STATED TASK: In the entries below, take the part that opens with the line containing "Click the Xiaomi 14T product image" and closes with the line containing "The height and", and write it out again with "camera icon" swapped for "camera button" and everything else unchanged. Return only those lines and leave the pictures out.

TASK INPUTS:
/---
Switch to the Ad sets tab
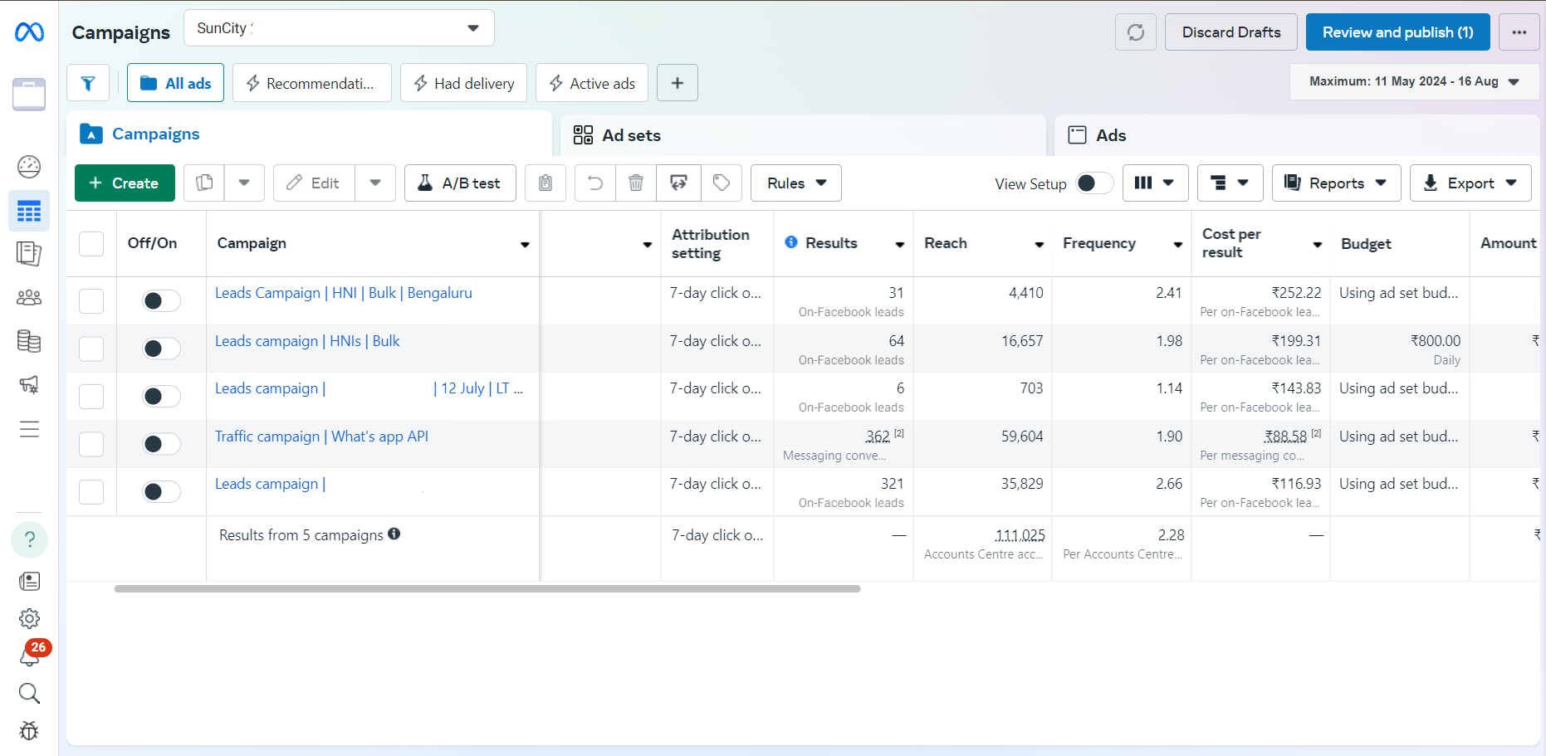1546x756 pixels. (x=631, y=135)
\---
/---
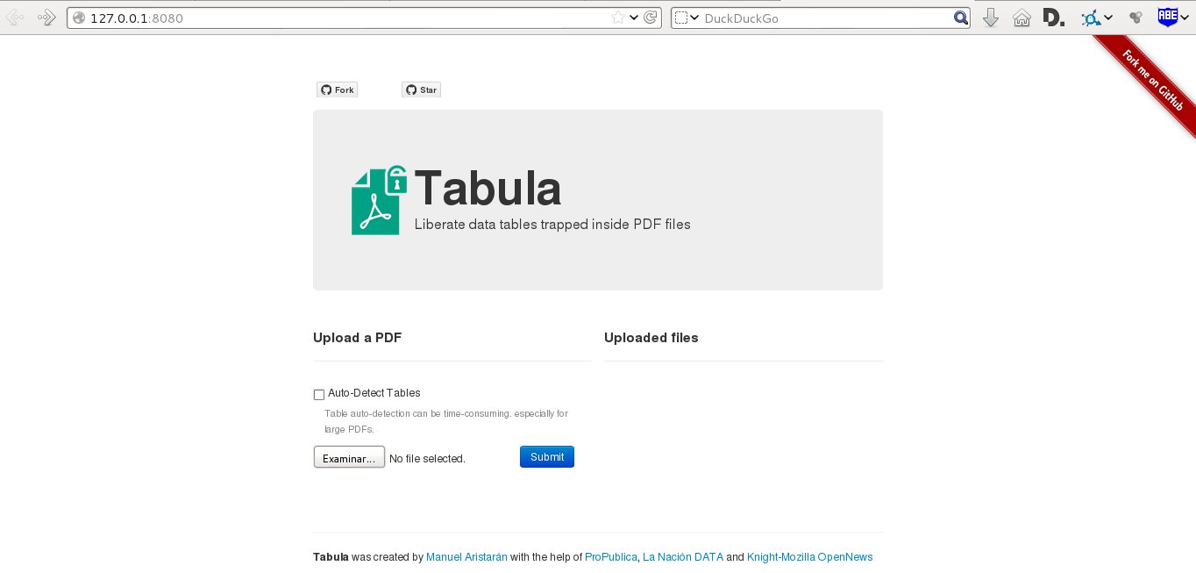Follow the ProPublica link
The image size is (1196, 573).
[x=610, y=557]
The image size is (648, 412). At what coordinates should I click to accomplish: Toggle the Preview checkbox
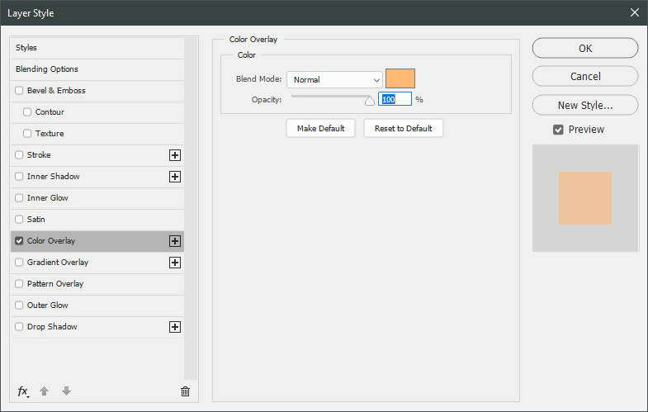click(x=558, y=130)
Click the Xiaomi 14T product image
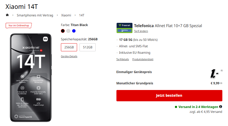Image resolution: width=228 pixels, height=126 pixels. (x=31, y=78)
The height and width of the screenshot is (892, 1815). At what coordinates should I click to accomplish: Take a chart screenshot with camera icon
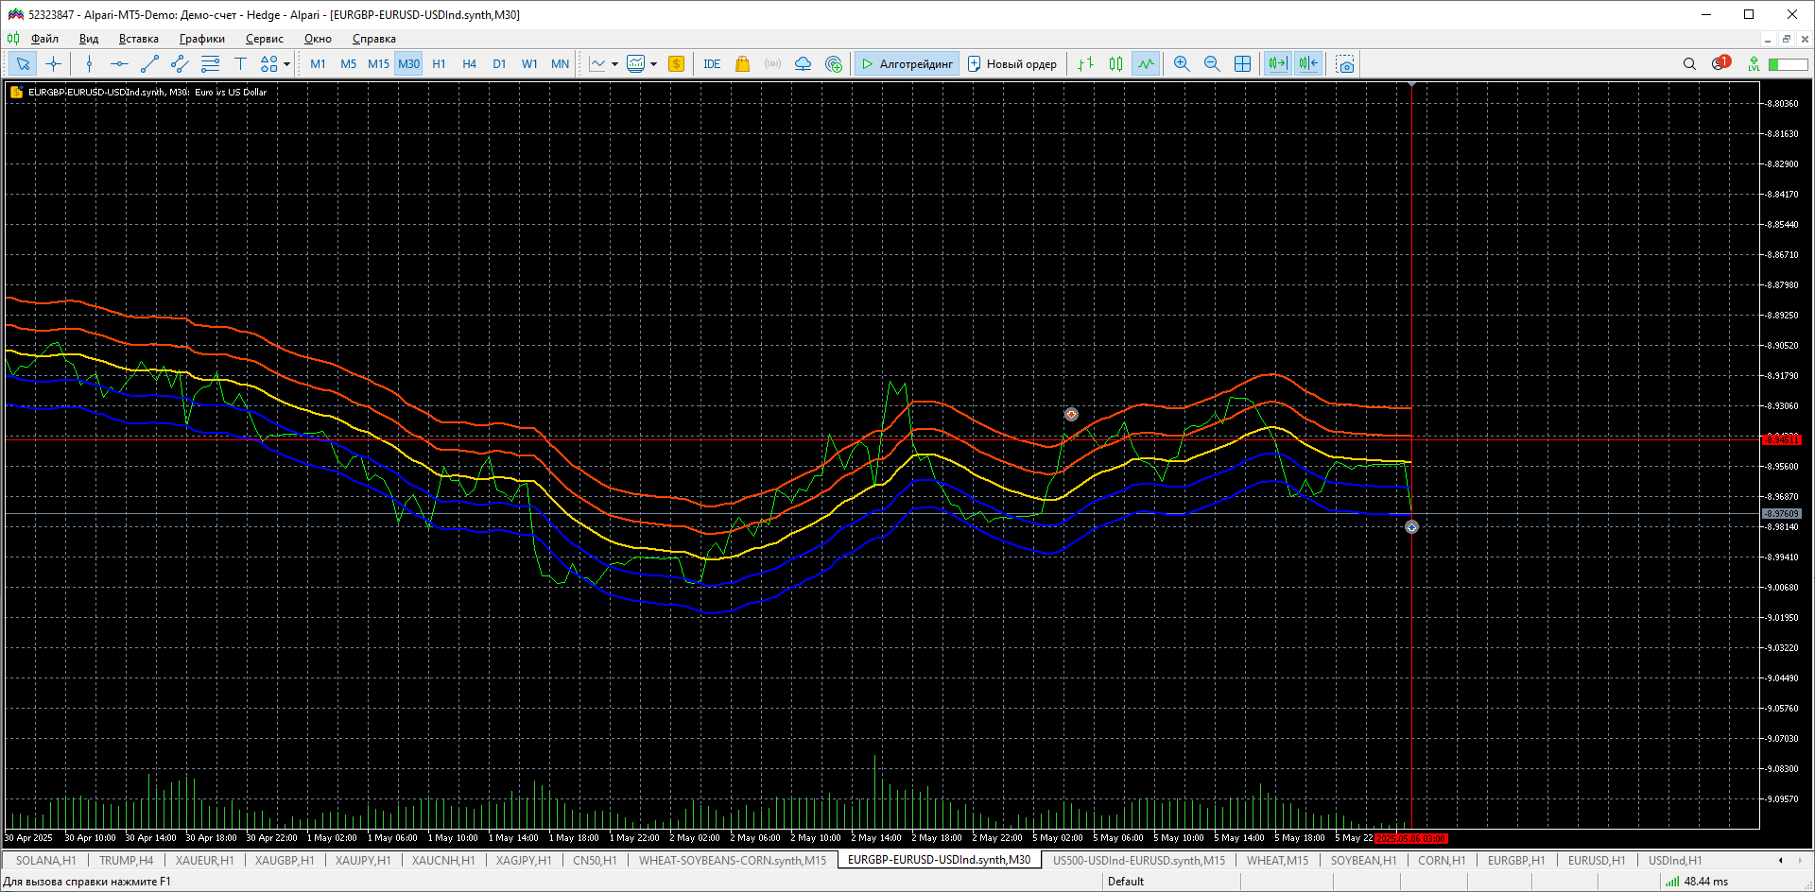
\---
WORKED ANSWER:
Click the Xiaomi 14T product image
Image resolution: width=228 pixels, height=126 pixels. (x=31, y=78)
The height and width of the screenshot is (892, 1815). At what coordinates should I click to accomplish: Take a chart screenshot with camera button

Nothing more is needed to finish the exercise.